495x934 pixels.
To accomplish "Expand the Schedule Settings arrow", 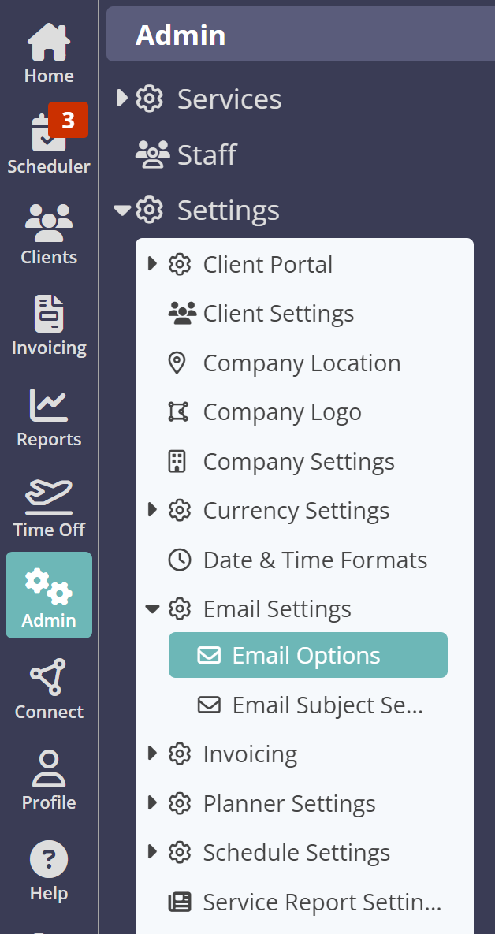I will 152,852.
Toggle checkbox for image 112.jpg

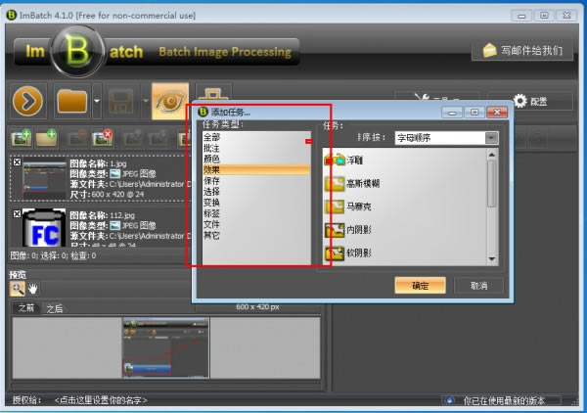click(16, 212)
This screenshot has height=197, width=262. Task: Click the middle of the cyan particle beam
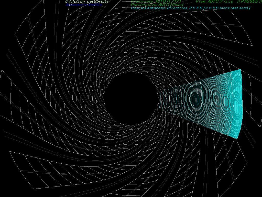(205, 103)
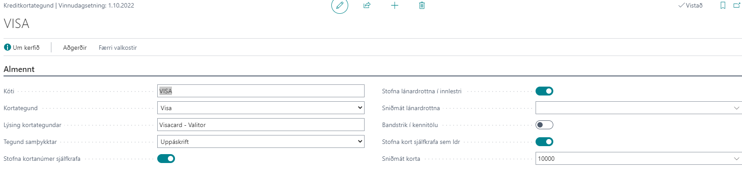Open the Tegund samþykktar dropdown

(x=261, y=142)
-- -- --
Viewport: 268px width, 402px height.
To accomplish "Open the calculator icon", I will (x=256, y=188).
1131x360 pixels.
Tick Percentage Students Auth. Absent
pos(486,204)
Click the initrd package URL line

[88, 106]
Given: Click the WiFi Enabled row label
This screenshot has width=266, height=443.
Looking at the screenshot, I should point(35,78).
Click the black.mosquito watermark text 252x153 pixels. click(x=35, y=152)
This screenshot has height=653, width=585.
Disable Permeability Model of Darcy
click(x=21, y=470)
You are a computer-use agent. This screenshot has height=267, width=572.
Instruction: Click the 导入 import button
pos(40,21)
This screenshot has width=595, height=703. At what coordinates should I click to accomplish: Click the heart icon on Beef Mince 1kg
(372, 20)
-- -- --
> TRY IT
Exactly how many lines of the records hold "pixels"? Give the number without any words.

> SOLVED EXERCISE
3